→ Task objective
Reproduce as a numbered list every line from the start of the records through the line with "pyautogui.click(x=295, y=287)", including that line and leaving out blank lines.

→ Data provided
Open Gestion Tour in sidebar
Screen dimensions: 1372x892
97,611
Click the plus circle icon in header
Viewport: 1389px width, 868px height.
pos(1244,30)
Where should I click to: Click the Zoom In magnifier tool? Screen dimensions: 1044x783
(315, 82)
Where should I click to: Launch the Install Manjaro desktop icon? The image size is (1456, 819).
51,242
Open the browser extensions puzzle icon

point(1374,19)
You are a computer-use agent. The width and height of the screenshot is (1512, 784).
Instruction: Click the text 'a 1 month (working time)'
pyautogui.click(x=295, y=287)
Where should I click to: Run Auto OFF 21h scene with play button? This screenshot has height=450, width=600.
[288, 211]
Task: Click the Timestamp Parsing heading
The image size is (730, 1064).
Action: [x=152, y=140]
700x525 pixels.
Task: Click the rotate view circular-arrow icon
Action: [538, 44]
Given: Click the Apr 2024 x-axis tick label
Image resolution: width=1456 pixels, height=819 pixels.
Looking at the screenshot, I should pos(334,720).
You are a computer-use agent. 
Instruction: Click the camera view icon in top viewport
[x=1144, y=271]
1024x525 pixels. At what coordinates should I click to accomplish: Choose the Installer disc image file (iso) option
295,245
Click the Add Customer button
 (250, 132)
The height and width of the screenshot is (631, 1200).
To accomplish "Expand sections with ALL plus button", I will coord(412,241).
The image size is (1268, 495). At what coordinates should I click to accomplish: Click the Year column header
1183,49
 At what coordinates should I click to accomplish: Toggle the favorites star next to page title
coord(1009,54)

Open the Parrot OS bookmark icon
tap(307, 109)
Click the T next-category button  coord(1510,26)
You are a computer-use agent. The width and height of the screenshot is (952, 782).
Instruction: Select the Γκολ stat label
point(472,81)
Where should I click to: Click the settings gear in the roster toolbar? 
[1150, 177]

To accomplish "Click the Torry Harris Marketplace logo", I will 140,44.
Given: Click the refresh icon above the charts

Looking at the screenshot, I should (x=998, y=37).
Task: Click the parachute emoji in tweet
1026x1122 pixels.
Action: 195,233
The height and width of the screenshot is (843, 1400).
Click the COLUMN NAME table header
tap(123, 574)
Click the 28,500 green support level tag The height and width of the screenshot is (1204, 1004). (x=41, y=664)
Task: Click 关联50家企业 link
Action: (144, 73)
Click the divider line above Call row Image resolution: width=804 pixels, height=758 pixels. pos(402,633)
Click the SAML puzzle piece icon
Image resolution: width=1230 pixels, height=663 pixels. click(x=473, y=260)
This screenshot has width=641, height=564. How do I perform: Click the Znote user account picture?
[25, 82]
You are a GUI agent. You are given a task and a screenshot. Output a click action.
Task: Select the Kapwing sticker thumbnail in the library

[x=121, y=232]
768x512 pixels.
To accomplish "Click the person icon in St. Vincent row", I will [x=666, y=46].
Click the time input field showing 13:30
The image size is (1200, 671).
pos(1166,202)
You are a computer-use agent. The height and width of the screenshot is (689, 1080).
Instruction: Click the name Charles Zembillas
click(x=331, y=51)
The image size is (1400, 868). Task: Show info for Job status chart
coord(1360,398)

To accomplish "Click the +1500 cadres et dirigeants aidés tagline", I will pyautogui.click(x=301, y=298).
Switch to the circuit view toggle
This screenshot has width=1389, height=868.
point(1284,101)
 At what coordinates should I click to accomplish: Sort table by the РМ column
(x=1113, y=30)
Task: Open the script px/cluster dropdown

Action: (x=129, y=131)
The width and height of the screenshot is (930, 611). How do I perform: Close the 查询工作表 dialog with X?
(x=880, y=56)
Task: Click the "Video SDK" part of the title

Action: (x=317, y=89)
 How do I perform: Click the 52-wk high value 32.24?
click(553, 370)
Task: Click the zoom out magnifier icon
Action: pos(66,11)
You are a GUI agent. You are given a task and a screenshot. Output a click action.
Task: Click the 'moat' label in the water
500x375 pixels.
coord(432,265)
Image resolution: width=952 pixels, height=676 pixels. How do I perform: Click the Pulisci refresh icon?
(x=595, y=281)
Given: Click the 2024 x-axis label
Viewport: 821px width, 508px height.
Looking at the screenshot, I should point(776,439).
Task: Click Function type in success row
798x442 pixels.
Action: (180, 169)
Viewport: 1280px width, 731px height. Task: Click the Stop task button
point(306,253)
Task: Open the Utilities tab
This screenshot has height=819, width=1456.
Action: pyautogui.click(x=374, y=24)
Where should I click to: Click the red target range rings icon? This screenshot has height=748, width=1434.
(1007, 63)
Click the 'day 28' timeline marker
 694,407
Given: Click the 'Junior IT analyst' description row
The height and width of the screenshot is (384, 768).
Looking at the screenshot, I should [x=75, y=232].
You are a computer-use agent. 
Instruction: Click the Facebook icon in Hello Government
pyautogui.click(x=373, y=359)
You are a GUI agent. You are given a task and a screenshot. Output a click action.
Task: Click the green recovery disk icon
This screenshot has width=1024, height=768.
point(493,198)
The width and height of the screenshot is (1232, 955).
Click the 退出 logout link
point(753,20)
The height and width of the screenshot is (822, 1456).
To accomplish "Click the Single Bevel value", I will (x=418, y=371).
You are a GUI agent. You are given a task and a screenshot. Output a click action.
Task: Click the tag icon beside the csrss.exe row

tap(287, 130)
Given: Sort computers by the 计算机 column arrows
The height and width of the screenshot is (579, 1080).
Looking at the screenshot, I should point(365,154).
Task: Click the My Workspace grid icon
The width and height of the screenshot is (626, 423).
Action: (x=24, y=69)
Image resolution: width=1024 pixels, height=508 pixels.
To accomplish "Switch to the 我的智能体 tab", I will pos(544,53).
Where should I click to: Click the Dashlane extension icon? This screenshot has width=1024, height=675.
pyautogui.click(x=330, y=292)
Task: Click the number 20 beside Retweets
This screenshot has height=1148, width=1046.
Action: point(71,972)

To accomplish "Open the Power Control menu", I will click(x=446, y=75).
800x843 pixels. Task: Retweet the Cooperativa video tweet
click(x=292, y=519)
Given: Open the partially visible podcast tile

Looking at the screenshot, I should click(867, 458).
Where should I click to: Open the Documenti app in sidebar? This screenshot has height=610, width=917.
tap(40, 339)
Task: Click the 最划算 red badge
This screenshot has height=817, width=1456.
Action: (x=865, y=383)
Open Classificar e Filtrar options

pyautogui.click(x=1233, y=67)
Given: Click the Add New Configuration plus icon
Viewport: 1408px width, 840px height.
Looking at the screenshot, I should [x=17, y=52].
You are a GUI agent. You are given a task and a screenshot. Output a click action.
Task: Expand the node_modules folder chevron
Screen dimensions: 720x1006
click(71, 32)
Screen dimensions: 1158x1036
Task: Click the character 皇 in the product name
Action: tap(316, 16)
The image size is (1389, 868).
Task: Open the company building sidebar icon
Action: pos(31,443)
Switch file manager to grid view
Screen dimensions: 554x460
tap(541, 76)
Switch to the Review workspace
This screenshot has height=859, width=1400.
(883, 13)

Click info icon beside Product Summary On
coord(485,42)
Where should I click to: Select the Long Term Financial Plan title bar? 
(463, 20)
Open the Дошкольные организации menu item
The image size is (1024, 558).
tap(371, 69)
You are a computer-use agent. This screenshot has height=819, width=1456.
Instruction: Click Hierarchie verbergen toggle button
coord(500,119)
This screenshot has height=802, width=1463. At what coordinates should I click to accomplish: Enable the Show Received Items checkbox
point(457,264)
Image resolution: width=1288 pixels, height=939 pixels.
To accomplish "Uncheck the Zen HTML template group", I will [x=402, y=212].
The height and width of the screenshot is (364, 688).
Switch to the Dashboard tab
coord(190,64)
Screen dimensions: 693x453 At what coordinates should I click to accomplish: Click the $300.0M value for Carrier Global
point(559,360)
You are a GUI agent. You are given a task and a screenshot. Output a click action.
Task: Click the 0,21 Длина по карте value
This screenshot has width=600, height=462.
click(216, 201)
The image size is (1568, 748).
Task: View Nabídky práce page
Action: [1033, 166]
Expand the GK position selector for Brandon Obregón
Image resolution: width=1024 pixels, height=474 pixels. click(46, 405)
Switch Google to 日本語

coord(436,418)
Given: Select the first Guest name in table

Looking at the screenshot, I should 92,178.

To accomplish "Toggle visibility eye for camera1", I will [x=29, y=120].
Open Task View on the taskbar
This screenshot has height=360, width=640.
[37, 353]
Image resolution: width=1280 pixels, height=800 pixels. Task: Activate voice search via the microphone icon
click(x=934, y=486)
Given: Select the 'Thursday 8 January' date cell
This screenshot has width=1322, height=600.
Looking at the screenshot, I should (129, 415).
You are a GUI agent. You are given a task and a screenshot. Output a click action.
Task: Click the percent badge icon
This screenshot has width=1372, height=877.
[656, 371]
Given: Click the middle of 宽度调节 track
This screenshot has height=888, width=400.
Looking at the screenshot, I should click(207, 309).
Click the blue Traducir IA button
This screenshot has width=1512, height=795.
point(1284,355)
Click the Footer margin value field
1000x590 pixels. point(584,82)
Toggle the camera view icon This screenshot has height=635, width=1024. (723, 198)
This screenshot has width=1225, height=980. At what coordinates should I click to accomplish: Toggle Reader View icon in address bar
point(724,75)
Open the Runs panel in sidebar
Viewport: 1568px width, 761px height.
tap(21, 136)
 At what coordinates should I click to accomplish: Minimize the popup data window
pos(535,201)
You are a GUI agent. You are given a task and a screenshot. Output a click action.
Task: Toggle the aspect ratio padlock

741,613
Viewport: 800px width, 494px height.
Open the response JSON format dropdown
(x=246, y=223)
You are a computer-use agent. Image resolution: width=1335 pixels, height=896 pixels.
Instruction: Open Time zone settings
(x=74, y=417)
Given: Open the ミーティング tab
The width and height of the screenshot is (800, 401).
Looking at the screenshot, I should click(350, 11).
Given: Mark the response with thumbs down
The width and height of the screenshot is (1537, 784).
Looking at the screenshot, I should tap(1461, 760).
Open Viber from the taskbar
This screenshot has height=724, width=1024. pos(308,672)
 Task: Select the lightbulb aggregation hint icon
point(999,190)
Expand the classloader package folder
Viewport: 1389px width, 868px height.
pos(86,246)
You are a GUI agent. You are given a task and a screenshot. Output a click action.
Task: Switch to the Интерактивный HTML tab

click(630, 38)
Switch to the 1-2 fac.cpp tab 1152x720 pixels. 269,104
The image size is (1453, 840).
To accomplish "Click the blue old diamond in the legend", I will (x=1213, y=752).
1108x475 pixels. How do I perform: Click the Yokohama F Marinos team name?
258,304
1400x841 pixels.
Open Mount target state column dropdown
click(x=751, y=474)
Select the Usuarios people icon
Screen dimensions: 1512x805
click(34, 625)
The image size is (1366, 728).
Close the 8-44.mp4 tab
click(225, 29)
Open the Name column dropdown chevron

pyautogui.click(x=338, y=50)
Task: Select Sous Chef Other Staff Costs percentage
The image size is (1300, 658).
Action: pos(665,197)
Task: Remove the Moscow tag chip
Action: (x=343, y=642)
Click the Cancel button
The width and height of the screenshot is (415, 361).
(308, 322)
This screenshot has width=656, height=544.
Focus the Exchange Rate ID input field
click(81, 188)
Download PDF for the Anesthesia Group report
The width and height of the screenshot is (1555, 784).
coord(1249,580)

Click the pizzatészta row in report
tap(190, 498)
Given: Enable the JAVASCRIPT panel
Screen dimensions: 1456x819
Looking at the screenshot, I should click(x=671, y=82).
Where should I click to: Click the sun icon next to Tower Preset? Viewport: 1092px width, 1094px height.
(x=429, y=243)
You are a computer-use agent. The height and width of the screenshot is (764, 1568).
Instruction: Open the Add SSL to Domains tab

→ Problem solution
1. Open Gestion Tour in sidebar
2. Screen dimensions: 1372x892
3. 97,611
4. Click the plus circle icon in header
5. Viewport: 1389px width, 868px height.
6. pos(1244,30)
7. Where should I click to: Click the Zoom In magnifier tool? Screen dimensions: 1044x783
8. (315, 82)
9. Where should I click to: Launch the Install Manjaro desktop icon? The image size is (1456, 819).
10. 51,242
11. Open the browser extensions puzzle icon
12. point(1374,19)
13. You are a computer-use agent. The width and height of the screenshot is (1512, 784).
14. Instruction: Click the text 'a 1 month (working time)'
15. pyautogui.click(x=295, y=287)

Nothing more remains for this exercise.